**課題 A:**
北陸おでかけtabiwaパスに関する読解用抜粋から、次の問いに答えてください。
(i) 2024年3月16日以降、大人の価格はいくらですか。
(ii) このきっぷの有効期間は何日間ですか。
(iii) 新幹線以外で、このきっぷでは乗車できないとされている特急の名前は何ですか。

**読解用抜粋:**
• • • • •

JR西日本が発売する「北陸おでかけtabiwaパス」は、北陸地方の第三セクター路線とJR西日本の路線に1日乗り放題となるデジタル版のフリーきっぷです。北陸新幹線の開業で北陸本線が第三セクターに移管されてしまい、青春18きっぷでは旅行しづらくなってしまったエリアですが、「北陸おでかけtabiwaパス」を組み合わせればお得に移動できます。この記事では「北陸おでかけtabiwaパス」の賢い使い方をご紹介します。
※2024年3月16日以降、「北陸おでかけtabiwaパス」は大人2,900円に値上げされましたが、フリーエリアが拡大され、土休日以外にも利用できるようになります。詳しくはこちら をご覧ください。
「北陸おでかけtabiwaパス」とは?
「北陸おでかけtabiwaパス」は、北陸地方のJR西日本の路線に加えて、えちごトキめき鉄道(日本海ひすいライン)、あいの風とやま鉄道全線、IRいしかわ鉄道全線に1日乗り放題となるフリーきっぷです。
北陸新幹線の金沢延伸開業時に第三セクターに移管された3社の路線に通して乗車できるので、青春18きっぷと組み合わせると、北陸エリアの移動がお得&快適になります。
「北陸おでかけtabiwaパス」の概要は以下のとおりです。
きっぷ名 | 北陸おでかけtabiwaパス(2024年度) |
---|---|
利用期間 | 2024年3月16日~2025年3月31日 |
備考 | |
発売期間 | 2024年3月1日~2025年3月28日 ※利用日1か月前10時から利用開始日3日前まで発売 |
有効期間 | 1日間 |
フリーエリア | 小浜線(敦賀~青郷) 越美北線(越前花堂~九頭竜湖) 七尾線(七尾~津幡) 城端線(高岡~城端) 氷見線(高岡~氷見) 高山本線(富山~猪谷) 大糸線(糸魚川~中土) ハピラインふくい 全線(敦賀~大聖寺) IRいしかわ鉄道 全線(大聖寺~倶利伽羅) あいの風とやま鉄道 全線(倶利伽羅~市振) えちごトキめき鉄道 全線(市振~直江津~上越妙高) のと鉄道 (七尾~和倉温泉) |
フリーエリア (図) | |
出典 | https://app.tabi-wester.westjr.co.jp/ |
効用 | ・フリーエリアの普通列車に1日乗り放題 ・特急券・ライナー券を購入すれば、フリーエリア内の在来線の特急列車・ライナー等に乗車可能 ・北陸新幹線には乗車できない ・特急「しらゆき」には乗車できない |
発売会社 | JR西日本 |
発売箇所 | |
価格(大人) | 2,900円 |
価格(小児) | 1,160円 |
「北陸おでかけtabiwaパス」を購入については、"tabiwa by WESTER"のWebサイトもご確認ください。

• • • • •

**作業データ:**
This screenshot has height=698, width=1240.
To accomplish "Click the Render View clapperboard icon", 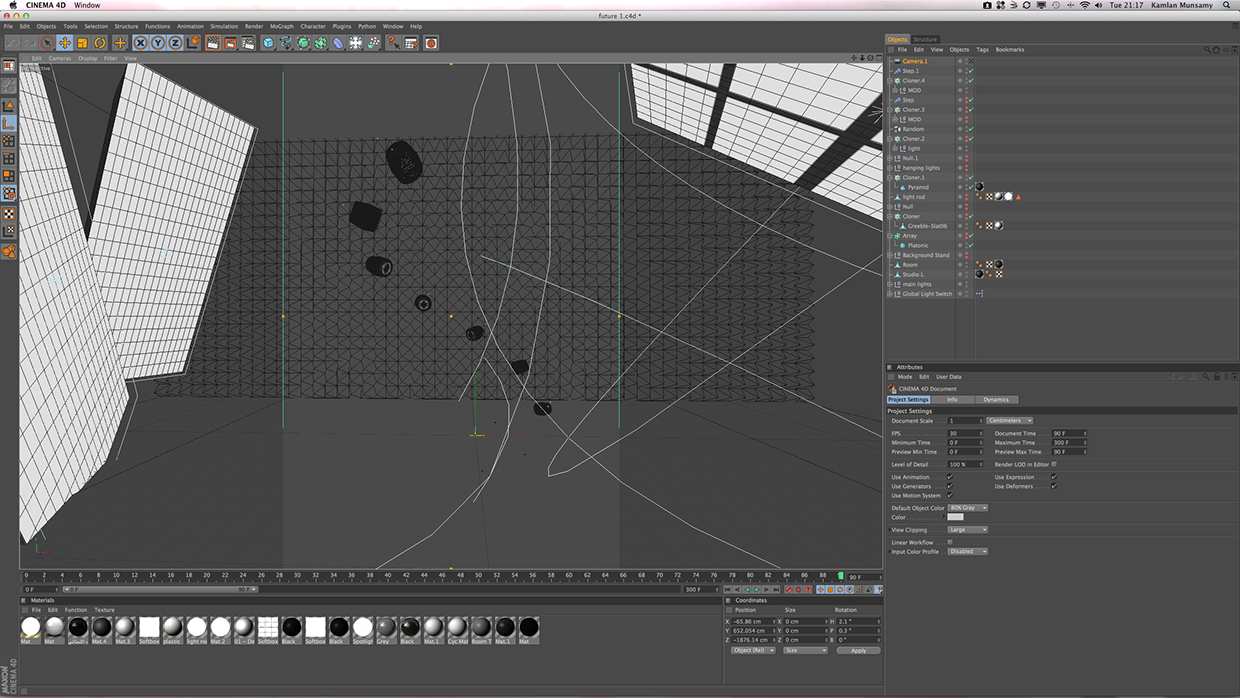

• • • • •

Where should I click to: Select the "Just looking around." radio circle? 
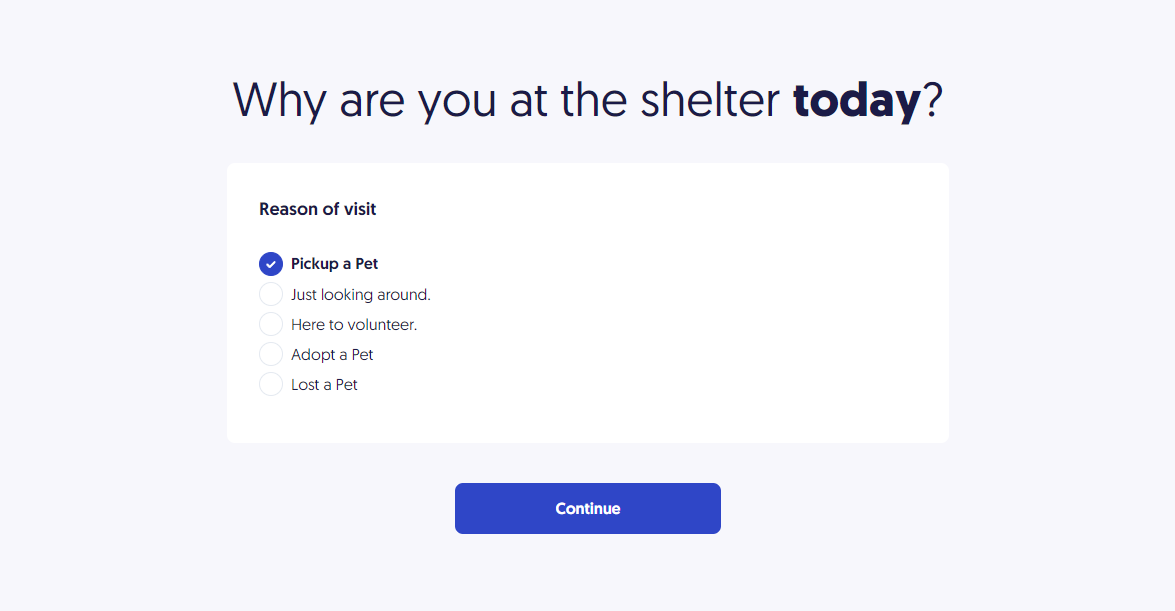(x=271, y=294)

• • • • •

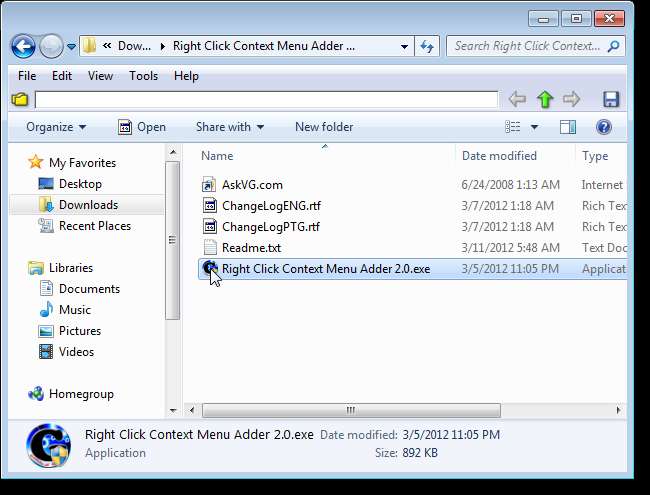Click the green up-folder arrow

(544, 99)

• • • • •

**課題 B:**
上の作業データのリストのうち、「Where should I」を含む行から「(x=271, y=294)」を含む行までを、列名を「入力」と「出力」とする2列のCSVに書き直してください。両端の行も含め、1件につき1行とし、入力の文と出力の答えをそれぞれ引用符で囲んだ1つのフィールドに入れ、改行はスペースに置き換え、画像は含めないでください。

**最終結果 A:**
(i) 2,900円
(ii) 1日間
(iii) 特急「しらゆき」

**最終結果 B:**
入力,出力
"Where should I click to: Select the ""Just looking around."" radio circle?","(x=271, y=294)"